Miał zakaz zbliżania w Anglii, podobny otrzymał w Polsce
Dozór i zakaz zbliżania się, usłyszał 41-letni mężczyzna zatrzymany przez policjantów z Konstancina - Jeziornej. Z zebranych przez mundurowych informacji wynika, że dwa lata temu za znęcanie się nad małżonką sąd w Wielkiej Brytanii wydał już taki zakaz i skazał go na trzy miesięczny areszt. W Polsce oprócz zakazu zbliżania się, otrzymał także policyjny dozór.

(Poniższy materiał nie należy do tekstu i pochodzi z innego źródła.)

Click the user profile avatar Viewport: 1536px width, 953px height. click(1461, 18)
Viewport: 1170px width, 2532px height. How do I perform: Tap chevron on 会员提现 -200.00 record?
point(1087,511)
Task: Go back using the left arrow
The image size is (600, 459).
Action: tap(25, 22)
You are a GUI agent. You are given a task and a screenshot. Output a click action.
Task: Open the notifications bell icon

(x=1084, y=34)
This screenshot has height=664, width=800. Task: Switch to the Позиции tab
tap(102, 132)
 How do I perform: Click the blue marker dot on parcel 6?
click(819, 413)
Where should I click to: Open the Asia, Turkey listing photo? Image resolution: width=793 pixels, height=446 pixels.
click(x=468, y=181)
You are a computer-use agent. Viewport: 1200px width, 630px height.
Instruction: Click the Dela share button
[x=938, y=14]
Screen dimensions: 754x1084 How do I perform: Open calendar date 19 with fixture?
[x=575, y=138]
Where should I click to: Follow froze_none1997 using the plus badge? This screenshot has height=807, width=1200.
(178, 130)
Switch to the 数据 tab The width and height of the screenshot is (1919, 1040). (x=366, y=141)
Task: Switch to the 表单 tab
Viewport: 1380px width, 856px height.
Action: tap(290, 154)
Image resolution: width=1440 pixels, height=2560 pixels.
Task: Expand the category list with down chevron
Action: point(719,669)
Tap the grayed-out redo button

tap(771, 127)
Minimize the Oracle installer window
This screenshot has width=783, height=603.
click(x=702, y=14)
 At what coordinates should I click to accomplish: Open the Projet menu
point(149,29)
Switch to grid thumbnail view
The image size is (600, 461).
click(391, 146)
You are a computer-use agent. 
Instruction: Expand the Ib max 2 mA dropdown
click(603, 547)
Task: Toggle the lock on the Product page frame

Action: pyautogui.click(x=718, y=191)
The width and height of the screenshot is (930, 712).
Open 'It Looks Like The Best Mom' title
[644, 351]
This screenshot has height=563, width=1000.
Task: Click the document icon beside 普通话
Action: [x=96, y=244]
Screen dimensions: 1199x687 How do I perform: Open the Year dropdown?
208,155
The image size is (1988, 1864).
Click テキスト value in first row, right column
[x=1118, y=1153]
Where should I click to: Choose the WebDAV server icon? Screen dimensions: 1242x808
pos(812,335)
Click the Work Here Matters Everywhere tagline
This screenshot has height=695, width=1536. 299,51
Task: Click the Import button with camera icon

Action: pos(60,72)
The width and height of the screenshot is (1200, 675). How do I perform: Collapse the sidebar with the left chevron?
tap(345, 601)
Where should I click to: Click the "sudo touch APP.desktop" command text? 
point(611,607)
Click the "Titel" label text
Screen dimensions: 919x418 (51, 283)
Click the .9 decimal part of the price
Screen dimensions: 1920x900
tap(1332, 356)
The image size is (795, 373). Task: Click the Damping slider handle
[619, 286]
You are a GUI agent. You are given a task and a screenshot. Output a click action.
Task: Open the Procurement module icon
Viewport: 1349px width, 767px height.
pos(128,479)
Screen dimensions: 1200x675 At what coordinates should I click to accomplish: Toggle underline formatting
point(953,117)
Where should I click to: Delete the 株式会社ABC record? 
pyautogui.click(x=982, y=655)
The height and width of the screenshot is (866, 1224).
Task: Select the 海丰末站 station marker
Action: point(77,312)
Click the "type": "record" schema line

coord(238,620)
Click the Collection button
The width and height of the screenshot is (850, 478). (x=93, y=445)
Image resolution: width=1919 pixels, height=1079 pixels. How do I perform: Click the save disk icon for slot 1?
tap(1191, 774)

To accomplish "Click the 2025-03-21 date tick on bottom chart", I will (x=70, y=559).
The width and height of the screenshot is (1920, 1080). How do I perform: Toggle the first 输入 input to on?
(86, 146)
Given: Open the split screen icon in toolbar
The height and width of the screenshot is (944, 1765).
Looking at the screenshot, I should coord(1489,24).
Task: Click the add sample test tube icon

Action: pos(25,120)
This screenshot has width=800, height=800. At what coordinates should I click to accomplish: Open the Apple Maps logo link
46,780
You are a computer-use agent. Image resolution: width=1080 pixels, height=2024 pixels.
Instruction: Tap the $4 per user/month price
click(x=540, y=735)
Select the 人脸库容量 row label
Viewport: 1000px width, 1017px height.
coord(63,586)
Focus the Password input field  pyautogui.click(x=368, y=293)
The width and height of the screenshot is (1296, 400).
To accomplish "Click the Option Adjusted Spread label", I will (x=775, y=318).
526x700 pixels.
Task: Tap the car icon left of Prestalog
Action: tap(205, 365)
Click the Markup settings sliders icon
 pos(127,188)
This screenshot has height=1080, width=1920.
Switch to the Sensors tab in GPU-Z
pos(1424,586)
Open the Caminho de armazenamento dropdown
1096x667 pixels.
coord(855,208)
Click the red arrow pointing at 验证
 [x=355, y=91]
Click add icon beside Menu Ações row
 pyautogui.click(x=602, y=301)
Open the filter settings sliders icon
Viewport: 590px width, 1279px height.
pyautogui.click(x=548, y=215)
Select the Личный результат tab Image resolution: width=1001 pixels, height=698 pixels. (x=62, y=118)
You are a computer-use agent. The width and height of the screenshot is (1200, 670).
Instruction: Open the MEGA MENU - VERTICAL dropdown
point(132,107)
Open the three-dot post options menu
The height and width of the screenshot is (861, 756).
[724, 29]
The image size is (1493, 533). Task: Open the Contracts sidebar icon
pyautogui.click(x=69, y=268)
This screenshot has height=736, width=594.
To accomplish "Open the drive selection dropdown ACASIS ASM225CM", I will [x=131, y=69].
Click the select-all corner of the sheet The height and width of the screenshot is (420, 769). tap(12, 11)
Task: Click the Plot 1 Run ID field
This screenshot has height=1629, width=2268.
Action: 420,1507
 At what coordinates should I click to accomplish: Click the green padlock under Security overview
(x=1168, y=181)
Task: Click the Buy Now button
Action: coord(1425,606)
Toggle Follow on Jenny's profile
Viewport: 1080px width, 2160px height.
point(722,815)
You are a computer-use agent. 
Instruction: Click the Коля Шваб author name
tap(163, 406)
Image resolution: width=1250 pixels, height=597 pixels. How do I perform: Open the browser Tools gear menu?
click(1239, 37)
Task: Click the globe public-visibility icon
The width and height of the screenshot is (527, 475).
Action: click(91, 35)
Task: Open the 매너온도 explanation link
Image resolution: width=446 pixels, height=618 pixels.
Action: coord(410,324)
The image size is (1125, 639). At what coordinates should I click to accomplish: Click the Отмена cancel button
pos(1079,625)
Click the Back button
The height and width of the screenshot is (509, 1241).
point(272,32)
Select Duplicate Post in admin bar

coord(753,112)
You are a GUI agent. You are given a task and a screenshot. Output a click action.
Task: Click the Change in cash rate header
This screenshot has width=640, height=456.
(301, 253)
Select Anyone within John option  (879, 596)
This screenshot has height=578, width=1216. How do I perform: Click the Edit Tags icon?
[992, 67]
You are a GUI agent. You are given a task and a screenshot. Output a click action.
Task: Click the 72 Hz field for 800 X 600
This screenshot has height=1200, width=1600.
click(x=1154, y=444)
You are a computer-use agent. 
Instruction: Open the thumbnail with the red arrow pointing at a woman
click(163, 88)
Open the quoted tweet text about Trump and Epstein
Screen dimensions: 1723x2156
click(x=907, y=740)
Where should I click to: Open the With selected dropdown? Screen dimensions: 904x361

Policjanci z komisariatu w Konstancinie - Jeziornej zostali wezwani do pilnej interwencji domowej. Według relacji alarmującej osoby, kobieta wzywała pomocy. Gdy pod wskazanym adresem znaleźli się funkcjonariusze z miejscowego komisariatu, mężczyzna zbiegł. Poszkodowaną okazała się kobieta, która jak stwierdziła, była kopana i duszona przez przez swojego męża.
Za 41-latkiem udali się policjanci, którzy zatrzymali go już po kilkunastu minutach. Mężczyzna został osadzony w policyjnej celi, tu podczas jego sprawdzania ujawniono, że w niedalekiej przeszłości był on już zatrzymywany na terenie Wielkiej Brytanii. Powodem było stosowanie przemocy wobec małżonki. Decyzją angielskiego sądu mężczyzna trafił na trzy miesiące do aresztu i usłyszał zakaz zbliżania się.
Policjanci z Konstancina doprowadzili go już do piaseczyńskiej prokuratury gdzie złożył swoje wyjaśnienia. Decyzją prokuratora mężczyzna został obięty policyjnym dozorem i jak poprzednio, zakazem zbliżania się do swojej małżonki.